UWG graduate of 1973 and former editor-in-chief of The West Georgian, Bruce Hildebrand, is set to moderate the Media Day 2017 panel discussion. Hildebrand became editor-in-chief of The West Georgian in 1971 during a period of controversy and utilized his experience as the news editor of the Alpharetta Neighbor and the Roswell Neighbor newspapers to help fulfill his role.
The Media Day event panel moderated by Hildebrand will provide students the opportunity to hear what it is like to work in different facets of communications. The panel will consist of one professional to reflect each of the Mass Communications Department’s four concentrations, plus a fifth “wildcard” to discuss the convergence of journalism, public relations, digital media and telecommunications, film and video production.
Hildebrand is likely to give students a few words of advice on the big day, as well. His wide range of experiences across multiple media platforms, including radio news, magazine editor, and political, corporate and governmental relations, will provide students looking for internships or those who are entering into job search with substantial career advice.
“Media Day will enable students to focus on internships or whatever they may be involved with by getting them to critically think about their area of expertise,” said Hildebrand. “This day provides students with a place to learn what employers are looking for and to further explore their area of study.”
While editor-in-chief of The West Georgian, Hildebrand was awarded the first Stanley Parkman Scholarship for journalism in honor of the founder and publisher of Carrollton’s Times-Free Press. The scholarship recognized his successful efforts to manage the quality of the paper, make it more sensitive to the issues of the campus and expand the range of editorial content.
With each edition of The West Georgian Hildebrand said he sought to better discern the real news and to motivate the staff to produce newsworthy content while meeting deadlines.
“Working at newspapers taught me how to meet deadlines,” Hildebrand said. “I also learned organizational skills and how to work with others, including university administrators.”
Hildebrand advises the current and future editor-in-chiefs to identity the capabilities of each one of their staff members. Each staff member possesses different skills, “One person may be good at headline writing or layout while another person may be a great copy editor,” he said. According to Hildebrand, “being able to identify the strengths and weaknesses of yourself and those you work with is crucial to running a college newspaper or any other organization.”
The former editor continuously emphasized the most useful skill for a journalist to have; writing. While serving as a senior vice president at Hill and Knowlton International Public Relations for six years, Hildebrand required interviewees, even from the most prestigious universities, to complete an 8th grade grammar test. He noted that an “amazing number” would fail the test and be dropped from the interview list.
“If you are not a skilled writer, employers will not be able to use you,” said Hildebrand. “Employers are looking to hire media professionals who can truly write – who know what the lead is and who know how to prioritize and synthesize information.”
Hildebrand also stressed the importance of students finding their niche and working towards their goals in order to become successful journalists and communicators.

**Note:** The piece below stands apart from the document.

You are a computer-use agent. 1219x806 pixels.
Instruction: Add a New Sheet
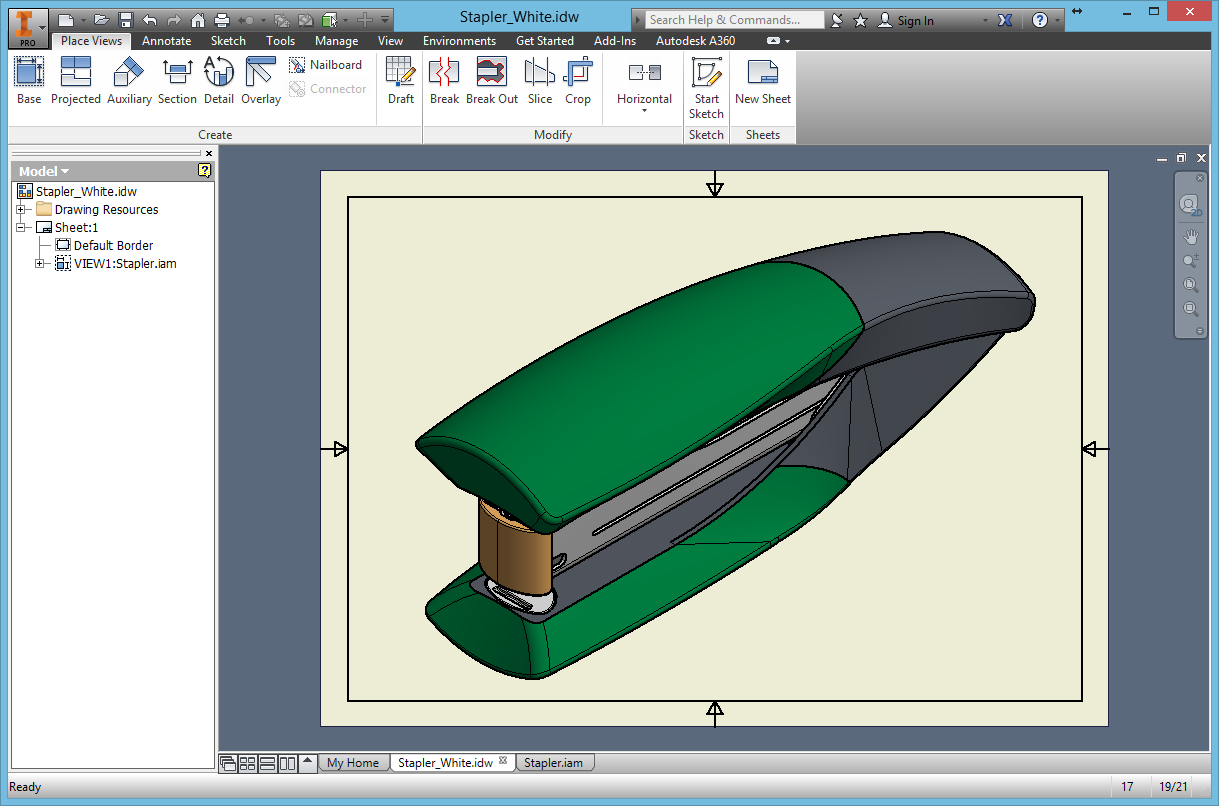762,80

“Presenting yourself in the best way possible is vital,” said Hildebrand. “You have to understand where you want to go, how you present yourself to the interviewer and what specific skill sets you need for the position you’re interviewing for.”
At the time of his retirement, Hildebrand was the Executive Director for Higher Education for the Association of American Publishers (AAP) – the national trade association of the U.S. publishing industry. The firms he represented published 92 percent of the course materials used in America’s post-secondary, law and medical schools.
He is also a former print and radio journalist who was active in campaign politics from 1972 until 1985 and served in Washington under the administrations of three presidents. In addition, for 10 years Hildebrand served as the president and CEO of an international consulting and development firm operating in conflict and war zones.